Replication of OS4 and its P126 mutants. (A) Symptoms of C. quinoa leaves inoculated with transcripts of OS4 and P126 mutants at 5 DPI. Mock represents leaves inoculated with phosphate buffer, which were used as a control. (B) Accumulation of ORSV CP in (A) as assessed by Western blot. Actin acted as a loading control. (C,D) Accumulations ORSV CP and viral RNAs in N. benthamiana at 2 DPA (C) and 8 DPA (D), respectively. Agrobacterium carrying pkn, pkOS4, pkOS4-P126-R, P126-S and P126-A mutants were adjusted to OD₆₀₀ = 1 and infiltrated into 17-day-old N. benthamiana leaves. Western blot detection of ORSV CP (upper two panels) and RNA blot for ORSV RNAs (lower two panels) were performed as described in Figure 1. Total RNA was used as RNA loading control.

Figure 5

CymMV cell-to-cell movement and accumulation upon overexpressing VSRs in N. benthamiana leaves. (A) Schematic construct of pkCy1GFP::mCherry. (B) Flowchart for protein expression and CymMV inoculation.
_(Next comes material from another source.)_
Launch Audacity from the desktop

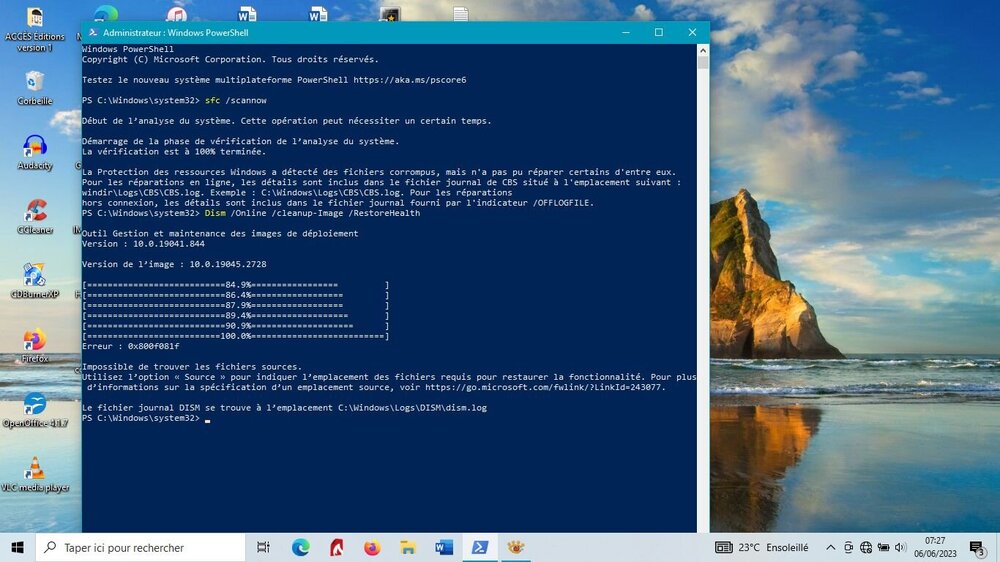34,147
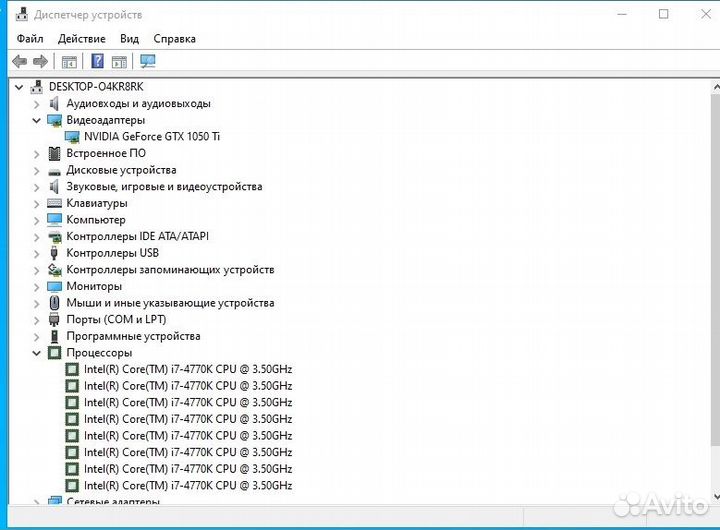Open help via the blue question mark icon
Screen dimensions: 720x530
tap(98, 61)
Agrobacterium carrying pBIN61 (Vec), pBIN61-P126 (P126), pBIN19-P19 (P19) or pBIN61-P25 (P25) were adjusted to OD₆₀₀ = 0.5 and then infiltrated into 17-day-old N. benthamiana leaves. After 2 hours post-agroinfiltration, the Agrobacterium ooze carrying pkCy1GFP::mCherry was collected on a toothpick and pinpricked onto the infiltrated leaves. (C) Representative images of Agrobacterium primary infection sites (mCherry in red) and Cy1GFP spreading infected cells (GFP in green) using the IVIS Lumina III LT in vivo Imaging System at 6 DPA. Images were processed in ImageJ. (D) Quantification of CymMV movement. According to (C), the ratio of coverage areas was measured by the expanded Cy1GFP signals (GFP) against primary infection site (mCherry). (E) Effects of VSRs on accumulation of Cy1GFP. The relative Cy1GFP signals were measured by the total GFP signals per infection foci and quantification was normalized to vector control (black star) or P126 (red star). Data represent three experimental replicates, each of which encompassed analysis of six infection foci. Significant differences are marked as follows: **: p < 0.01 and ****: p < 0.0001 (one-way ANOVA followed by post-hoc test).